Okay, this class is pretty straight forward. Clean green looking leaves are identifying charecterisctics of this class.  
## 2. Scab  
Scab is serious disease of apples and ornamental crabapples, apple scab (Venturia inaequalis) attacks both leaves and fruit. The fungal disease forms pale yellow or olive-green spots on the upper surface of leaves. Dark, velvety spots may appear on the lower surface. Severely infected leaves become twisted and puckered and may drop early in the summer.

Symptoms on fruit are similar to those found on leaves. Scabby spots are sunken and tan and may have velvety spores in the center. As these spots mature, they become larger and turn brown and corky. Infected fruit becomes distorted and may crack allowing entry of secondary organisms. Severely affected fruit may drop, especially when young.  

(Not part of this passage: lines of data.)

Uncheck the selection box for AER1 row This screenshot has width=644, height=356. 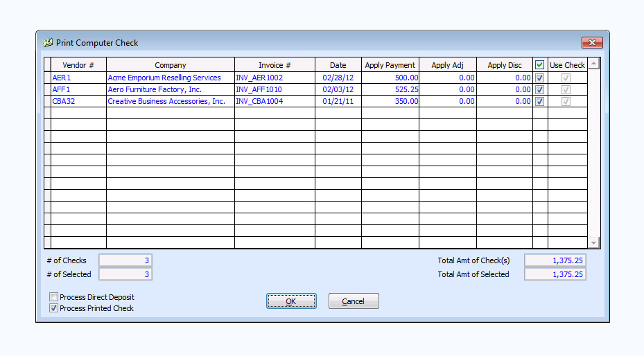539,78
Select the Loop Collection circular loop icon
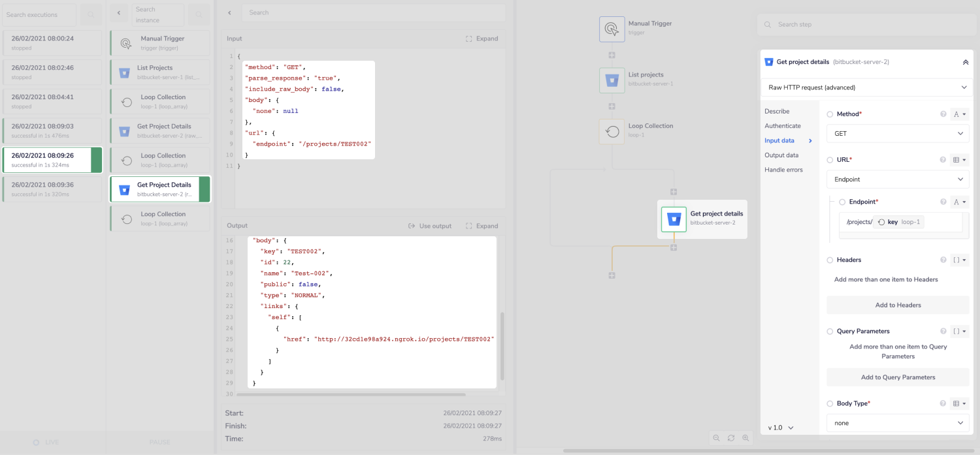This screenshot has width=980, height=455. pyautogui.click(x=612, y=131)
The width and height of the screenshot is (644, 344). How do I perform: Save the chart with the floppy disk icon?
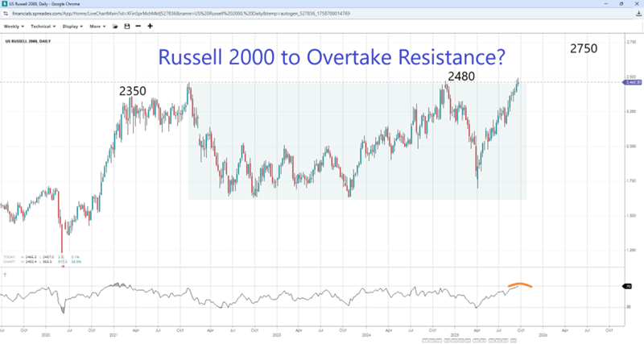tap(126, 26)
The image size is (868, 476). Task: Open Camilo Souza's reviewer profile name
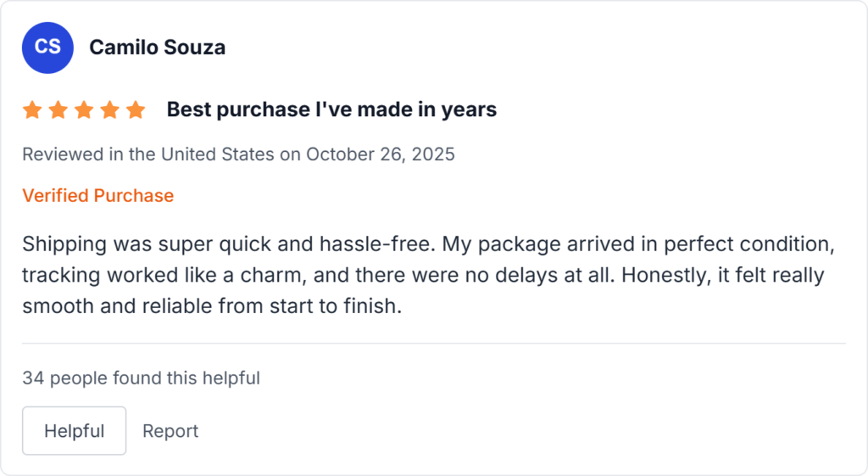click(x=157, y=47)
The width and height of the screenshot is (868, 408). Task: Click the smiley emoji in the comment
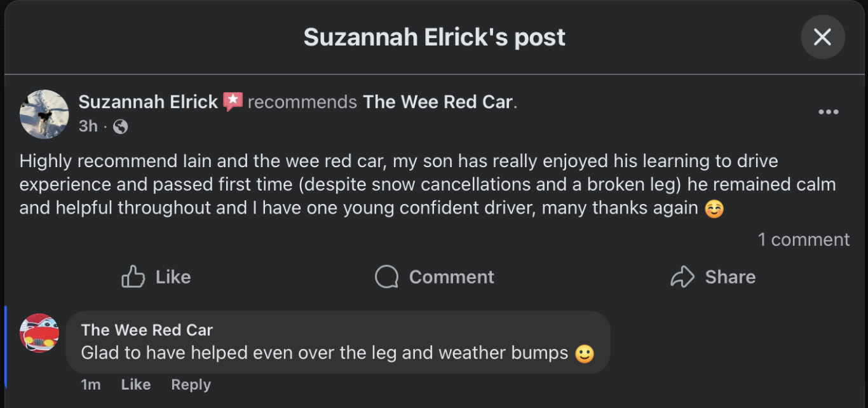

Let's look at some examples...

In [None]:
show_image(class_name='scab', examples=4)

According to the examples, scabs can be identified by:-
1. Tiny spots on the leaves.
2. The spots are usually yellow/brown in color.

## 3. Frog eye leaf spot
First, small purple spots form on the leaves. These spots gradually enlarge and eventually develop into lesions with a light tan interior, surrounded by a dark purple perimeter. Heavy infections of frog-eye leaf spot can cause leaves to turn yellow and drop.

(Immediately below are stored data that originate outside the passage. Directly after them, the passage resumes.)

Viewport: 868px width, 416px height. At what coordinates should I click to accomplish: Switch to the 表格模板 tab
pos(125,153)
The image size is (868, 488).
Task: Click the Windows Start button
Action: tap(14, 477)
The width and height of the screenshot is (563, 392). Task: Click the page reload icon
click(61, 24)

Frog eye leaf spot symptoms on tree trunks and limbs appear as cankers, which are reddish brown in colour and are slightly sunken. As the wood ages it becomes shrunken and layers of bark begin to peel back.

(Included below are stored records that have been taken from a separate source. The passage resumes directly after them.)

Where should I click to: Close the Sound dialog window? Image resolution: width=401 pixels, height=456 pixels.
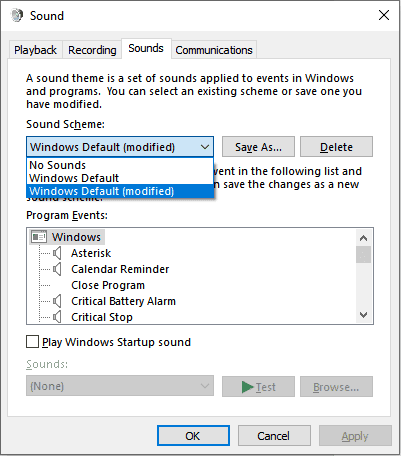coord(384,15)
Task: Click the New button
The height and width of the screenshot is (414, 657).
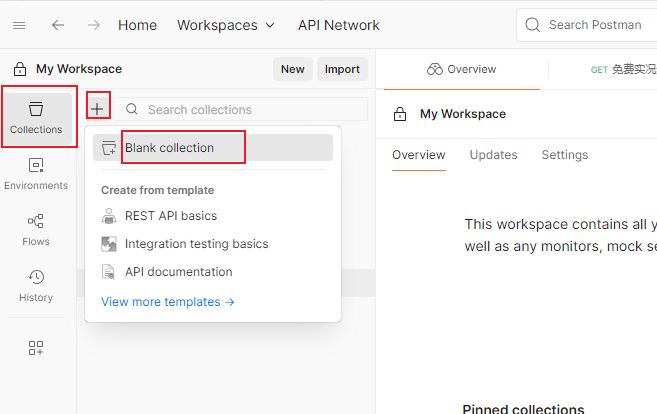Action: tap(292, 69)
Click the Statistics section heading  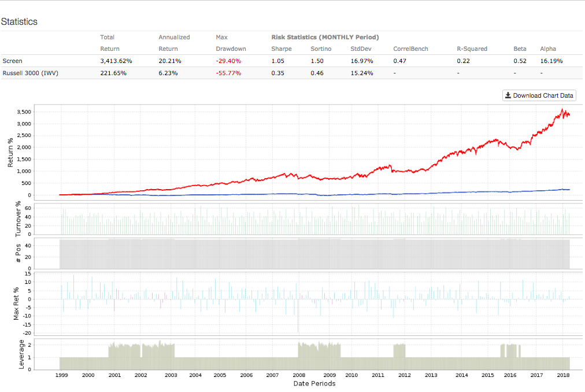pos(19,21)
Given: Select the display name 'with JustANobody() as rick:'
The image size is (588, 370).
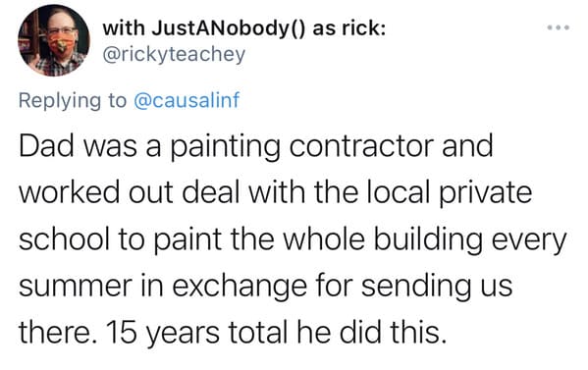Looking at the screenshot, I should click(244, 28).
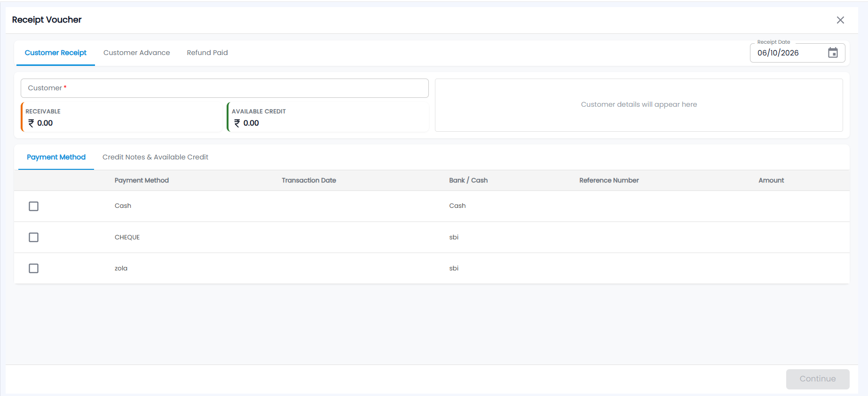Switch to the Refund Paid tab
This screenshot has width=868, height=396.
point(207,53)
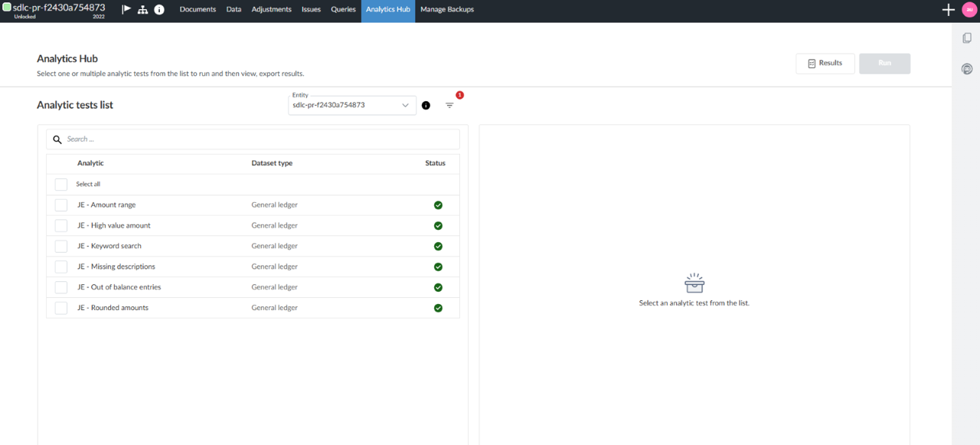
Task: Check the JE - Rounded amounts checkbox
Action: 60,307
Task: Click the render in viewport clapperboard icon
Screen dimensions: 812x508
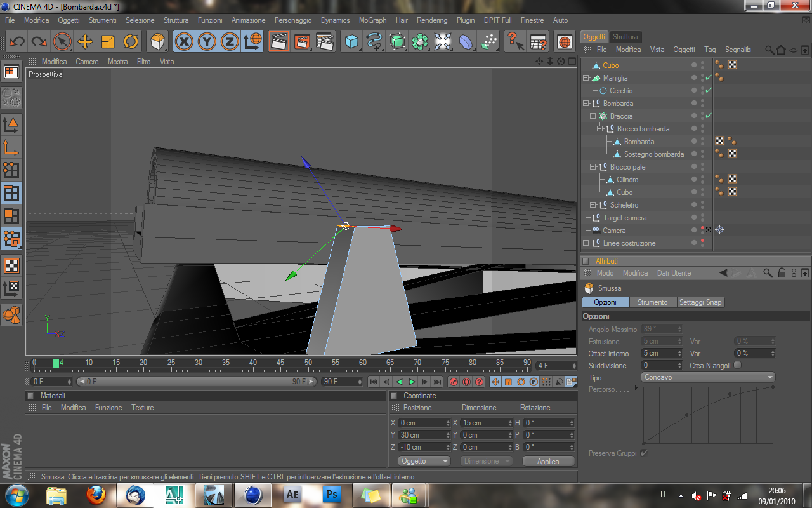Action: pos(278,42)
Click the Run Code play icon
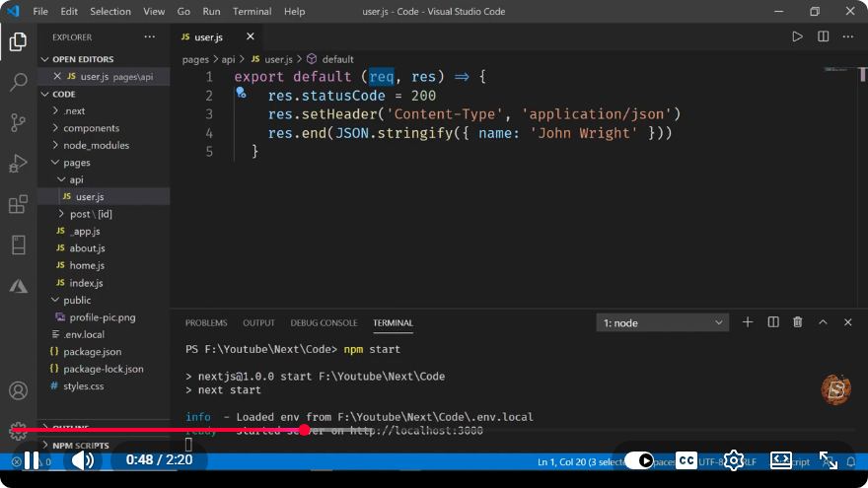 (797, 37)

Frog eye leaf spot also causes small purple black spots on the fruit. These spots eventually enlarge to form concentric brown rings.

Let's look at some examples in our datatset...

In [None]:
show_image(class_name='frog_eye_leaf_spot', examples=4)

According to the examples, Frog eye leaf spots can be identified by:-
1. Small patches on the leaves.
2. The pathes are usually brown in color.
3. They have a distinctive ring type shape with an inner and outer rings.

## 4. Complex
According to data description:- Unhealthy leaves with too many diseases to classify visually will have the complex class, and may also have a subset of the diseases identified.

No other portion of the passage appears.